Ghorbani is scheduled to appear for a detention hearing at 9:30 a.m. Tuesday before U.S. Magistrate G. Michael Harvey of the District, prosecutors said. Attorneys for the men could not immediately be identified.
“Doostdar and Ghorbani are alleged to have acted on behalf of Iran, including by conducting surveillance of political opponents and engaging in other activities that could put Americans at risk,” Assistant Attorney General for National Security John Demers said in a statement.
“This alleged activity demonstrates a continued interest in targeting the United States, as well as potential opposition groups located in the United States,” namely the Mujahideen-e Khalq (MEK) or People’s Mujahedin of Iran, said Michael McGarrity, acting executive assistant director of the FBI’s national security branch.

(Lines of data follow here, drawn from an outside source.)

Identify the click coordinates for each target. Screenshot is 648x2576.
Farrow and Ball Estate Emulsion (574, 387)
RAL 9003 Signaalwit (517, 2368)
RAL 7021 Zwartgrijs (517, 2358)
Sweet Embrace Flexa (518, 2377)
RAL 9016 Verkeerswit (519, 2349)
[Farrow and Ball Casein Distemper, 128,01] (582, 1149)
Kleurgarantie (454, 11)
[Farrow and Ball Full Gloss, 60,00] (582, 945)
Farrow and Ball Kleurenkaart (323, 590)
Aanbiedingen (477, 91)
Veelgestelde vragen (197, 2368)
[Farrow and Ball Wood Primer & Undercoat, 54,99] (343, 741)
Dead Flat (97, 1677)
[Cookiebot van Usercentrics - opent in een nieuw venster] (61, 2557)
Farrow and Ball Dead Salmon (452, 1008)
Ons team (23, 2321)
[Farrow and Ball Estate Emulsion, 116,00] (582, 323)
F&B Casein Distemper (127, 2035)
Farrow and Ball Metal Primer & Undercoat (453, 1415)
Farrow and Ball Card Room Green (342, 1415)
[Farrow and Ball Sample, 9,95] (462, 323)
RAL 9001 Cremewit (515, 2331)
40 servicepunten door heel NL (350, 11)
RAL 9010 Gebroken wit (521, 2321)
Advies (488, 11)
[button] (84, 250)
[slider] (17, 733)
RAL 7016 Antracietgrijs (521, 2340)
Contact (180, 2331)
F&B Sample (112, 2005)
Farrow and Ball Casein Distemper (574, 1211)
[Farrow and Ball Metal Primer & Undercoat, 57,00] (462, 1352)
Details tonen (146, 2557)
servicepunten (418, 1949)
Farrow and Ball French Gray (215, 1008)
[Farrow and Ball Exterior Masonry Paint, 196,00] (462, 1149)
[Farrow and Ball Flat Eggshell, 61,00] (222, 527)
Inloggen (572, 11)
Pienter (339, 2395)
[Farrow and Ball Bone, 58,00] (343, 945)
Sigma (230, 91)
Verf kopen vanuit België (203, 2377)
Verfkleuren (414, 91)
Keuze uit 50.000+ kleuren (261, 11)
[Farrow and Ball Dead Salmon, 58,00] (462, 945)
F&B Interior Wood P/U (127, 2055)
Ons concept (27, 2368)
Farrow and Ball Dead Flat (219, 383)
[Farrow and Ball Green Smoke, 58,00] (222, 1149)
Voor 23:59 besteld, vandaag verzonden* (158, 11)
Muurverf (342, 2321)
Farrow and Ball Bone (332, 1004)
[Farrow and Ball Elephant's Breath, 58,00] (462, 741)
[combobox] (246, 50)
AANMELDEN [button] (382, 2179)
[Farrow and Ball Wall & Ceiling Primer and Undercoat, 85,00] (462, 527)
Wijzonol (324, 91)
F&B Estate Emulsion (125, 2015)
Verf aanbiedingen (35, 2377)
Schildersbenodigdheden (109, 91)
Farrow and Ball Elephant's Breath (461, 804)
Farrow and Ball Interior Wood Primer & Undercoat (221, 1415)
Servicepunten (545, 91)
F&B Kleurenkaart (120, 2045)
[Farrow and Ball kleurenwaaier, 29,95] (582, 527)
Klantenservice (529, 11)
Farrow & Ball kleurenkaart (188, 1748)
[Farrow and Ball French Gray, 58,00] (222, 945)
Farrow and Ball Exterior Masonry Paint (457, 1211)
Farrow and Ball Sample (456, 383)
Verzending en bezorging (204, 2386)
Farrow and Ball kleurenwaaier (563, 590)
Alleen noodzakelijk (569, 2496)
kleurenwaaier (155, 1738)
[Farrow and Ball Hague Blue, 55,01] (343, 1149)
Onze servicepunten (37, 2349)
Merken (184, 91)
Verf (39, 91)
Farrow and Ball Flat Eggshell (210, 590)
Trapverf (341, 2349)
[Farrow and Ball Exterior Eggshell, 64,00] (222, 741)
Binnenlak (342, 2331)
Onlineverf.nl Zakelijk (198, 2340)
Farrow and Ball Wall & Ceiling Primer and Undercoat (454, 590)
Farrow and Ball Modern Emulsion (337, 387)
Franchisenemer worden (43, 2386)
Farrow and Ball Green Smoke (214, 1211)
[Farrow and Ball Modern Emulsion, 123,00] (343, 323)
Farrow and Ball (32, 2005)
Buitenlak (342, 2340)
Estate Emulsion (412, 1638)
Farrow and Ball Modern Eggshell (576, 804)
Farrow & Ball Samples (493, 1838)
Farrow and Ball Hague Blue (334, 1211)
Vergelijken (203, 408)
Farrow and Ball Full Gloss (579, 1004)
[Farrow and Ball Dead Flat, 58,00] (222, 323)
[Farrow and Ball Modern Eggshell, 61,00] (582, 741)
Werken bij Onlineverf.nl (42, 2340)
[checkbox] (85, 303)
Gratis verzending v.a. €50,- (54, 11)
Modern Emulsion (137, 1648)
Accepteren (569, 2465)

Doostdar and Ghorbani were charged with acting as agents of Iran, violating U.S. sanctions and conspiracy. The charges carry maximum statutory penalties of 10 years, 20 years and five years in prison, respectively.
According to charging documents, Doostdar entered the United States in about July 2017 allegedly to gather intelligence about targets considered enemies of the Tehran government, including Israeli and Jewish interests and the MEK, a dissident group that seeks regime change in Iran and that was listed by the U.S. State Department as a terrorist group from 1997 until 2012.
According to an FBI affidavit, Doostdar on July 21, 2017, allegedly surveilled and photographed security features at the Rohr Chabad House — a branch of Lubavitch Chabad of Illinois that serves students at the University of Chicago-Illinois.
That December, Doostdar allegedly paid Ghorbani $2,000 in cash and received 28 photographs with names attached that Ghorbani is accused of taking of demonstrators at a Sept. 20, 2017, MEK rally against the Iranian government in New York City, the FBI said.
The pictures and a handwritten receipt for $2,000 were allegedly found concealed in Doostdar’s luggage as he traveled through an airport in the United States to return to Iran, the FBI affidavit said.
U.S. authorities accused the men of continuing to work together this year, with Ghorbani allegedly traveling to Iran in about March after telling Doostdar he was going there to conduct an “in-person briefing,” and discussing clandestine methods to provide to Iran photographs Ghorbani took of people who attended an MEK-affiliated Iran Freedom Convention for Human Rights in Washington, D.C., on May 4.